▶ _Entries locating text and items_
────────────────────────────────────────

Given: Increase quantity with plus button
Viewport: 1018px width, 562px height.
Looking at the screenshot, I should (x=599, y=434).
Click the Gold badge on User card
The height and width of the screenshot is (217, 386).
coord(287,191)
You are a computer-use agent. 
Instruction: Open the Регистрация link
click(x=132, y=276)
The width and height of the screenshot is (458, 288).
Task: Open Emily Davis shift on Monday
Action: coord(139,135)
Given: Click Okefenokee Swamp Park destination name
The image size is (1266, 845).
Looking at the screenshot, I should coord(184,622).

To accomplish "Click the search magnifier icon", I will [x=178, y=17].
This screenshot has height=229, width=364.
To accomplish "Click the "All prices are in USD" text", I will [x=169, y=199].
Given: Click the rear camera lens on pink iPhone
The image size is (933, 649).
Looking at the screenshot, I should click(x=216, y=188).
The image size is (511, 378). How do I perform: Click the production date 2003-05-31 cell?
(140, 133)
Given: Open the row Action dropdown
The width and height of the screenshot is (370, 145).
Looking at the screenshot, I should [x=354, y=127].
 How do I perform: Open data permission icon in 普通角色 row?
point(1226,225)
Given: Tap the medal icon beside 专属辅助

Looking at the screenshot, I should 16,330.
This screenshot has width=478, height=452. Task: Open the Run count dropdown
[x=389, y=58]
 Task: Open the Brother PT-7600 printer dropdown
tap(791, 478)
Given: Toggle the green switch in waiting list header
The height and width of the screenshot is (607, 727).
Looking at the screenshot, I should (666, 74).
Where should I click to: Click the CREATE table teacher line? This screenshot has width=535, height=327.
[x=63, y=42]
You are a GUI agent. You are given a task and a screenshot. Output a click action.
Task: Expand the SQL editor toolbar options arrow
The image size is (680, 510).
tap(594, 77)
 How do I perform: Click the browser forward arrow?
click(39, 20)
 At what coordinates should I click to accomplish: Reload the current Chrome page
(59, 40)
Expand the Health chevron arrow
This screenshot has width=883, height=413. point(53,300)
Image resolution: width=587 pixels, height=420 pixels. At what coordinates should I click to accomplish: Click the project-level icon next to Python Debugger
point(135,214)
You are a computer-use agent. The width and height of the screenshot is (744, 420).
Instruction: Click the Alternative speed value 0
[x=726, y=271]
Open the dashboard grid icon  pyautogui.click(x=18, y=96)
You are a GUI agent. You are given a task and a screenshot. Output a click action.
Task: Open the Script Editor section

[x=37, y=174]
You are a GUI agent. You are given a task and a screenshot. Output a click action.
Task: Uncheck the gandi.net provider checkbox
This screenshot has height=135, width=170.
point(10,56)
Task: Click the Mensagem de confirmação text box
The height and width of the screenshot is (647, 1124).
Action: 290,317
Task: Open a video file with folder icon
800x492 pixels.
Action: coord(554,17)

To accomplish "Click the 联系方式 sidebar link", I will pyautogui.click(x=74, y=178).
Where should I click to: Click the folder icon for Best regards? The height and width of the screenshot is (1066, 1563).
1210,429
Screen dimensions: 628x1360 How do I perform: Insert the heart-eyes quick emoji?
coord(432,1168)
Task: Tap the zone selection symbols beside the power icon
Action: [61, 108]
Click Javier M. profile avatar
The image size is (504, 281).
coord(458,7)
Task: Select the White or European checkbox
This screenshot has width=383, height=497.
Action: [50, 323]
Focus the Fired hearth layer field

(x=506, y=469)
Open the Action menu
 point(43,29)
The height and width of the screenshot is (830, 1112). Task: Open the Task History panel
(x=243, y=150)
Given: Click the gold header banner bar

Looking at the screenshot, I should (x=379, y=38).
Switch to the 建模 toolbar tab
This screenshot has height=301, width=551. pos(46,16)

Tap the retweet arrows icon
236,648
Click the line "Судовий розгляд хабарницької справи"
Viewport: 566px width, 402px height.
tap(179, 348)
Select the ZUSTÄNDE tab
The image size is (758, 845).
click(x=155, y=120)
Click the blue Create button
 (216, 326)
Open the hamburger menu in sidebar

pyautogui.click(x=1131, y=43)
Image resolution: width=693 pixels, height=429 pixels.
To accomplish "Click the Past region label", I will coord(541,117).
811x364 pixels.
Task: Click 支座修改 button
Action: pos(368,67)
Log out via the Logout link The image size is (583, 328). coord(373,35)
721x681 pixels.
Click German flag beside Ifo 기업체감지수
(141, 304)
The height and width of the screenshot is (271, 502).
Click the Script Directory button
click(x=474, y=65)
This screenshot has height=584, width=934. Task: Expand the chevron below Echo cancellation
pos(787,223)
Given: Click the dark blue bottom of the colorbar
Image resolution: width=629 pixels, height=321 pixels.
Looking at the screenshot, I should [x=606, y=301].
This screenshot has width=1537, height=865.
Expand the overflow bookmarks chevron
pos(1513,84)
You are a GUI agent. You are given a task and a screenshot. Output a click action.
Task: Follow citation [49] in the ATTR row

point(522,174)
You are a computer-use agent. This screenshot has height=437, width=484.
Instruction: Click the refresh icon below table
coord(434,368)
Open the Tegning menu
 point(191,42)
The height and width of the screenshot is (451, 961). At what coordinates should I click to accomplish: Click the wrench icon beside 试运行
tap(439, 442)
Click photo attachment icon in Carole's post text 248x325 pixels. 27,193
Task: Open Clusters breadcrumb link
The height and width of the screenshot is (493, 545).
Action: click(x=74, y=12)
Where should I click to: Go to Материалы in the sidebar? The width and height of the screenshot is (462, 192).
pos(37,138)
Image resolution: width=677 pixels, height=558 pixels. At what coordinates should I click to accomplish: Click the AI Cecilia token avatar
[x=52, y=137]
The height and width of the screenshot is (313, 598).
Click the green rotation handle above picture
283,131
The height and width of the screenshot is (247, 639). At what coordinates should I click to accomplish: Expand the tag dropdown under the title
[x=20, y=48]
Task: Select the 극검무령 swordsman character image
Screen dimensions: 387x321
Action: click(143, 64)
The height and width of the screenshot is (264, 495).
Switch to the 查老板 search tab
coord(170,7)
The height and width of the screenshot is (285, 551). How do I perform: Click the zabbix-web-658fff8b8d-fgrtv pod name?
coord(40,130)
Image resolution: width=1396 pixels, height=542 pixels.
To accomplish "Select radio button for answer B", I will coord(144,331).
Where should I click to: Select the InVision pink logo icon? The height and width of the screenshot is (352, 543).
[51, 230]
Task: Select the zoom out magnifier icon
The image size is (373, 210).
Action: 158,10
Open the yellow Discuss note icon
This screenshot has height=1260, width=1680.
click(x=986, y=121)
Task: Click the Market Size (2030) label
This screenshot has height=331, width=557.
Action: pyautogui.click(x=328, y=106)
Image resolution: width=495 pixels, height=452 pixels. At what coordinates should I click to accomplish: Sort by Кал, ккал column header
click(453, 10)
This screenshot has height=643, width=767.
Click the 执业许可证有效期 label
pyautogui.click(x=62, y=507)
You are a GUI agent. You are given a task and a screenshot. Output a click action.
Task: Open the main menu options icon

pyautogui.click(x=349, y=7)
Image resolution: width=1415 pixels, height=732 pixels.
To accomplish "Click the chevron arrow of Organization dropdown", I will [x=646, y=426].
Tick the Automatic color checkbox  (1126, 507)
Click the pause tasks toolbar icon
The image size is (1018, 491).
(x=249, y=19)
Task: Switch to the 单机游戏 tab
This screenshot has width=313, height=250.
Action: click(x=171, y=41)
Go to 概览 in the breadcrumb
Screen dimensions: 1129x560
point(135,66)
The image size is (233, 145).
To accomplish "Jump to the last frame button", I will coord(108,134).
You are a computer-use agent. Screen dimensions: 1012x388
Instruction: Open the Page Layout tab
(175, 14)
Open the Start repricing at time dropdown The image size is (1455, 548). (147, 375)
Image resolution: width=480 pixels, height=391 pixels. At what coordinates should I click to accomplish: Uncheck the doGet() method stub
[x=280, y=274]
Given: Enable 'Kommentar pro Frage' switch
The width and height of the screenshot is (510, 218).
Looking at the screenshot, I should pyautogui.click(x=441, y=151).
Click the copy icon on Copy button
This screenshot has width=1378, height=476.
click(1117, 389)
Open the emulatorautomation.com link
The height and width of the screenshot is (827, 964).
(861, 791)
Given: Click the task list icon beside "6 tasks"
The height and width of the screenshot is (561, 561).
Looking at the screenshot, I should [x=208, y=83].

────────────────────────────────────────

▶ _EXERCISE PROMPT_
Transcribe the items without any change, starting at the very beginning and ending with the line that contains "Action: coord(139,135)", including that line.

▶ _THE REPLY_
Given: Increase quantity with plus button
Viewport: 1018px width, 562px height.
Looking at the screenshot, I should (x=599, y=434).
Click the Gold badge on User card
The height and width of the screenshot is (217, 386).
coord(287,191)
You are a computer-use agent. 
Instruction: Open the Регистрация link
click(x=132, y=276)
The width and height of the screenshot is (458, 288).
Task: Open Emily Davis shift on Monday
Action: coord(139,135)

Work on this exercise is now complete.